The Effect of Additional Income, Work Discipline, and Motivation on Employee Performance in Mimika Regency Office
Purpose: This study aims to analyze the effects of Additional Employee Income (Tambahan Penghasilan Pegawai/TPP) and Work Discipline on Employee Performance, with Work Motivation as a mediating variable, among civil servants and honorary staff at the Tourism, Culture, Youth, and Sports Office (Dinas Pariwisata Kebudayaan Pemuda dan Olahraga) of Mimika Regency, Central Papua Province.
Research Methodology: A quantitative census survey was conducted on 51 employees of the Mimika Tourism Office using questionnaires and supporting data collection methods. All instruments were valid and reliable, and classical assumptions were met. Data were analyzed using path analysis (SPSS 26.0) with Sobel test for mediation.
Results: Substructure 1 shows that TPP and work discipline significantly and positively affect work motivation (R² = 0.436). Substructure 2 indicates that TPP, work discipline, and work motivation significantly influence employee performance, with a high explanatory power (R² = 0.923). Work motivation is the strongest predictor of performance. The Sobel test confirms partial mediation of work motivation in both relationships.
Conclusions: TPP, work discipline, and work motivation significantly and positively affect employee performance at the Mimika Tourism Office, with work motivation as the strongest predictor and a partial mediator.
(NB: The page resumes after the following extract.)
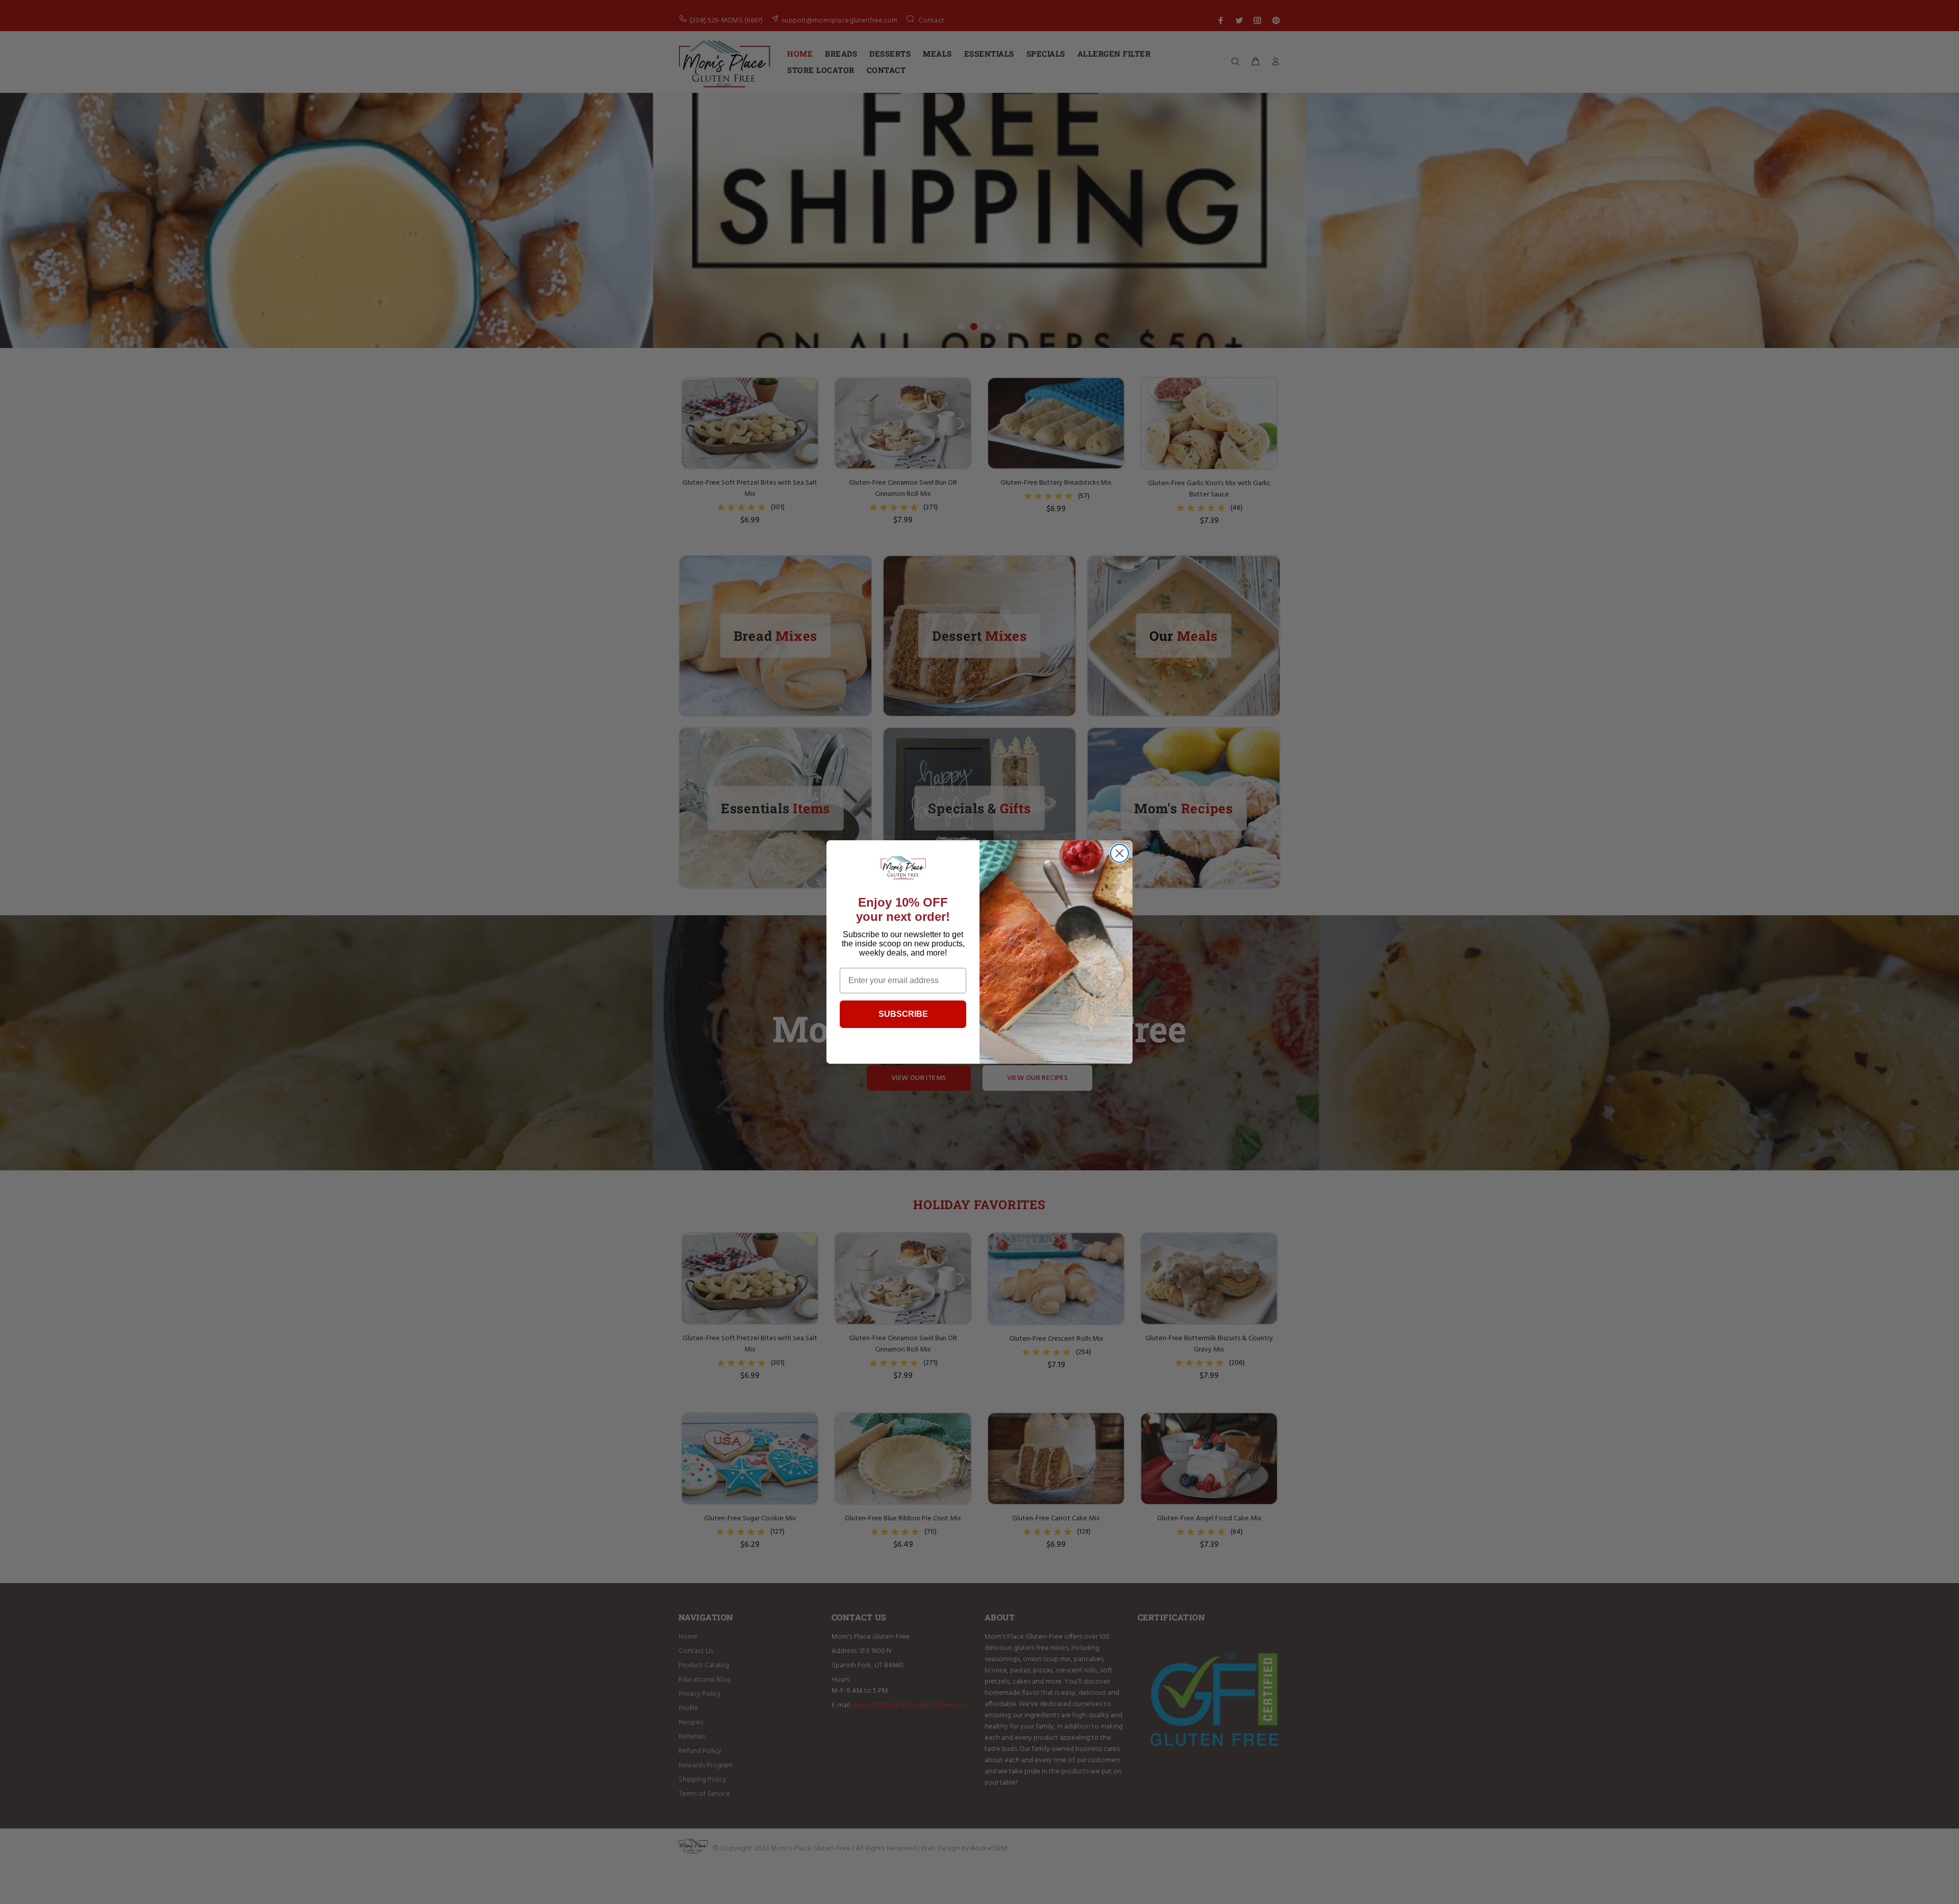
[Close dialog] (1119, 853)
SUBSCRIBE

The model explains 92.3% of performance variance, indicating strong explanatory power.
Limitations: The study is limited to 51 respondents in a single office, uses a cross-sectional design, and relies on self-reported data.
Contributions: This research provides empirical evidence of the mediation pathway and supports motivation theories in a local government context, with implications for improving TPP and employee motivation policies.